On 6/20/2022 5:56 AM, Richard Biener via Gcc-patches wrote:
Note one option would be to emit a multiply with { 1, -1, 1, -1 } on
GIMPLE where then targets could opt-in to handle this via a DFmode
negate via a combine pattern? Not sure if this can be even done
starting from the vec-perm RTL IL.
FWIW, FP multiply is the same cost as FP add/sub on our target.
I fear whether (neg:V2DF (subreg:V2DF (reg:V4SF))) is a good idea
will heavily depend on the target CPU (not only the ISA). For RISC-V
for example I think the DF lanes do not overlap with two SF lanes
(so same with gcn I think).
Absolutely. I've regularly seen introduction of subregs like that
ultimately result in the SUBREG_REG object getting dumped into memory
rather than be allocated into a register. It could well be a problem
with our port, I haven't started chasing it down yet.

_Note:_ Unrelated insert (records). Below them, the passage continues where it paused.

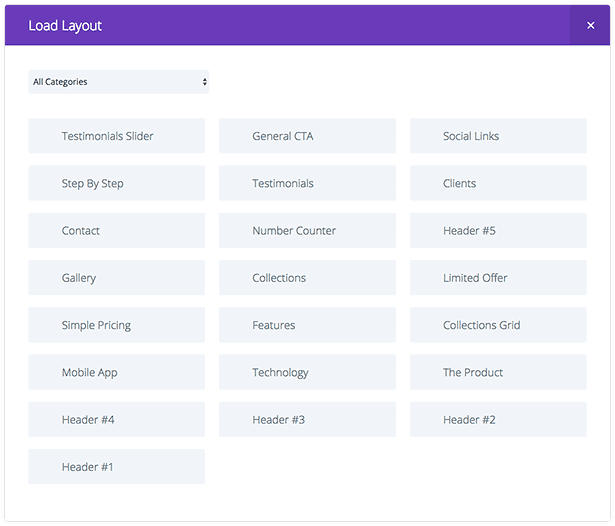Select the Limited Offer layout
This screenshot has width=615, height=526.
tap(498, 278)
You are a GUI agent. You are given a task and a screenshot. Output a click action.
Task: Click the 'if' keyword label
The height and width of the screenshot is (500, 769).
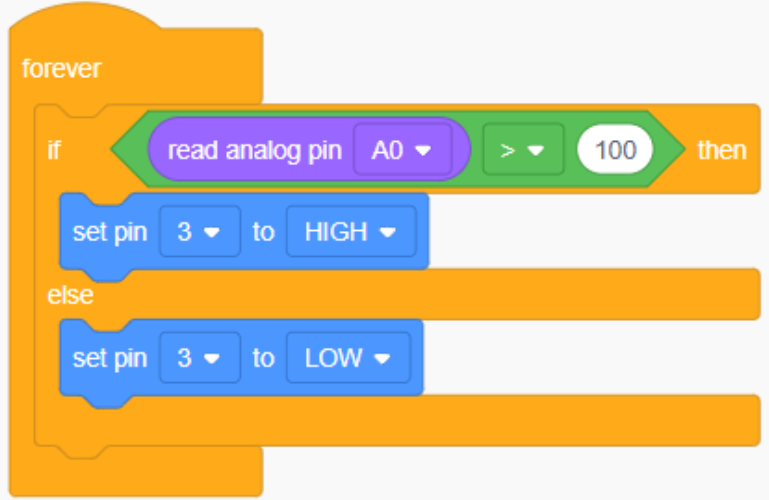pyautogui.click(x=53, y=150)
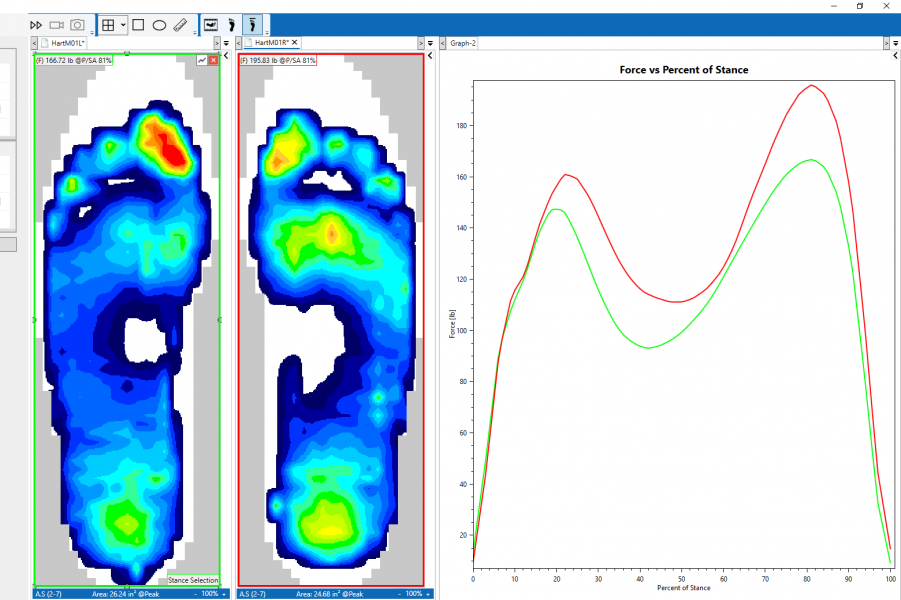
Task: Switch to the HartM01L tab
Action: [x=66, y=44]
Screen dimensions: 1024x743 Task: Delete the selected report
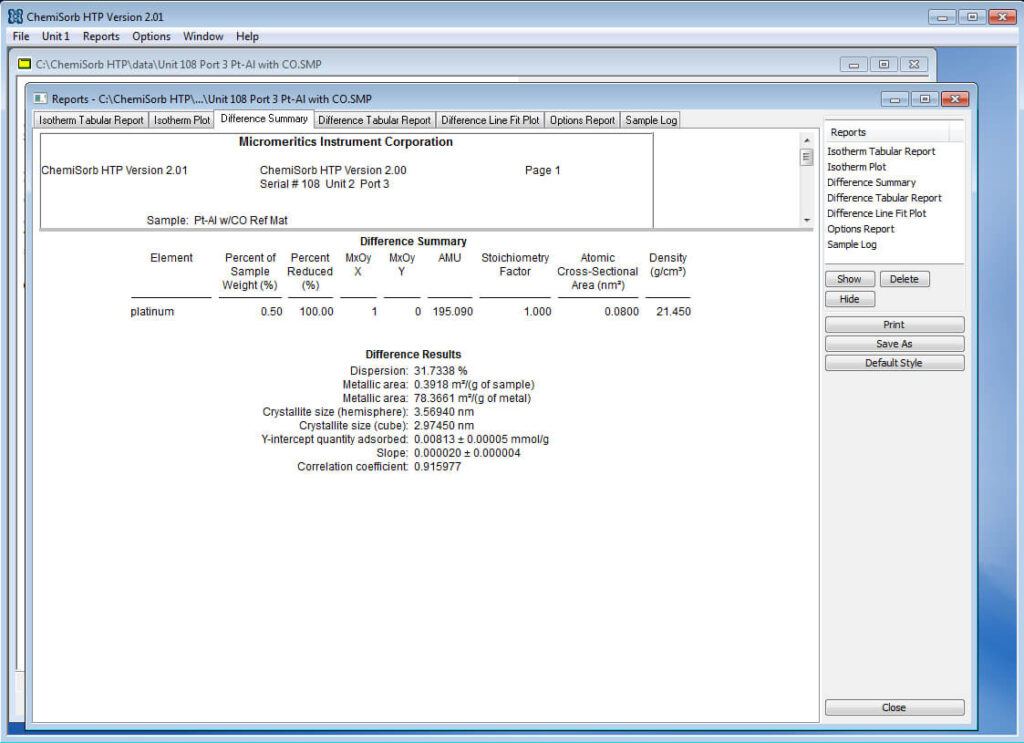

One such case where that came up recently was the addition of something
like this to simplify-rtx. Basically in some cases we can turn a
VEC_SELECT into a SUBREG, so I had this little hack in simplify-rtx that
I was playing with:
+ /* If we have a VEC_SELECT of a SUBREG try to change the SUBREG so
+ that we eliminate the VEC_SELECT. */
+ if (GET_CODE (op0) == SUBREG
+ && subreg_lowpart_p (op0)
+ && VECTOR_MODE_P (GET_MODE (op0))
+ && GET_MODE_INNER (GET_MODE (op0)) == mode
+ && XVECLEN (trueop1, 0) == 1
+ && CONST_INT_P (XVECEXP (trueop1, 0, 0)))
+ {
+ return simplify_gen_subreg (mode, SUBREG_REG (op0), GET_MODE
(SUBREG_REG (op0)), INTVAL (XVECEXP (trueop1, 0, 0)) * 8);
+ }
Seemed like a no-brainer win, but in reality it made things worse pretty
consistently.
jeff